TO DO →
A - Transcribe the breakup advice column from "It sounds like" up to and including "around this split?".
B - Extend the breakup advice column beyond its final sentence.

EXTRACT →
Obsessing about why things ended might be a way for you to avoid something: grief…
 
I was seeing my boyfriend for about eight months and it was really becoming something special. We met through shared friends, slowly got to know each other and always seemed to get along so easily, as we were into many of the same things. I was beginning to think he was the person I would spend the rest of my life with. Then a couple of months ago, out of nowhere, he said he realized he wasn’t in love and didn’t want us to go further. I tried hard to find out what he disliked about me in hopes I could change and make things work. He insisted that he liked me a lot, but just didn’t feel strongly enough to commit to an LTR. How do I get some closure when he’s not giving me any info about what went wrong? – Ben
 
Dear Ben:
An unfortunate and widespread notion is that for a relationship to end, someone had to behave like a jerk. Those kinds of breakups, while usually more combative, are easier in some ways because they make sense to us and there’s a story of ‘what went wrong.’ In reality, many relationships end the way yours has: because one or both people didn’t feel that elusive spark.
 
It sounds like it’s really tough for you to simply believe your ex and to trust that, while he had affection for you, he wasn’t feeling deeply enough to keep things going. There can a helplessness we feel when no one’s at fault and, instead, the chemistry simply doesn’t add up. We want to zero in on some kind of personal shortcoming: That way we have some control (or the illusion of control). If he thought you were a couch potato, you could join a gay badminton league; if he thought you were too cranky in the morning, you could meditate. Without a list of criticisms, how are you to wrap your head around this split?

DATA LISTING →
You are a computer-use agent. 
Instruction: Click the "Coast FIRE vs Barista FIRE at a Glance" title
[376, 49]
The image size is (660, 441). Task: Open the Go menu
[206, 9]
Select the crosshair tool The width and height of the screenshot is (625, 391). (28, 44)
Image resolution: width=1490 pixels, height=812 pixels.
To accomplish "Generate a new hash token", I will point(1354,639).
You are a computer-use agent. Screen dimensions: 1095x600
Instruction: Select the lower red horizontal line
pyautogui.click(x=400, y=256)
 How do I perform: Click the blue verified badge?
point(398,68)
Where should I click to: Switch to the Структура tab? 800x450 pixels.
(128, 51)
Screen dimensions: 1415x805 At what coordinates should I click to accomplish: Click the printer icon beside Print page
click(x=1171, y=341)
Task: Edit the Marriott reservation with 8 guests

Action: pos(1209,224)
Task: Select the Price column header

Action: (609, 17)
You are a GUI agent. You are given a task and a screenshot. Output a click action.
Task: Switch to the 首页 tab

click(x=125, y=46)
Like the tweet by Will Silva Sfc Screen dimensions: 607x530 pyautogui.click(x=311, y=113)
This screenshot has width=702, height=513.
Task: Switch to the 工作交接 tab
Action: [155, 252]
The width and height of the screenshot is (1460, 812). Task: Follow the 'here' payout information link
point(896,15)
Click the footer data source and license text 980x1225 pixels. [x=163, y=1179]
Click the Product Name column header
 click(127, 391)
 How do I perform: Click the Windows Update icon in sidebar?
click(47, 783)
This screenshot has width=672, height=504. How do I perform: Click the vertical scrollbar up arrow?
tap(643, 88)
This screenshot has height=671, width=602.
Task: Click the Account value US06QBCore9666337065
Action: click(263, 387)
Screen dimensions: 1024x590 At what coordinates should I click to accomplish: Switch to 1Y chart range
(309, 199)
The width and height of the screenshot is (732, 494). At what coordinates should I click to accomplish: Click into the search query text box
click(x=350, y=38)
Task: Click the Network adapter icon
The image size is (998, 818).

ANSWERS PER TASK →
A -
It sounds like it’s really tough for you to simply believe your ex and to trust that, while he had affection for you, he wasn’t feeling deeply enough to keep things going. There can a helplessness we feel when no one’s at fault and, instead, the chemistry simply doesn’t add up. We want to zero in on some kind of personal shortcoming: That way we have some control (or the illusion of control). If he thought you were a couch potato, you could join a gay badminton league; if he thought you were too cranky in the morning, you could meditate. Without a list of criticisms, how are you to wrap your head around this split?

B -
 
All of your obsessing about ‘why’ things ended, while exhausting, might be a way for you to avoid something: grief. This guy was really meaningful to you and it’s so painful that he’s opted out. You will have to give yourself some time to actually feel and move through this loss—there’s no way around that. I’m not suggesting that you’ve been a perfect boyfriend, and it absolutely makes sense to reflect on your time together. But it sounds like you are spinning your wheels and determined to pin down what has made you so intrinsically unlovable in some way. You weren’t the right fit for this guy and that really sucks, but it doesn’t mean you need to overhaul your personality in hopes of being every man’s dreamboat. Now is the time to be hurt and disappointed until that lifts (and it will) so that you are available for something better.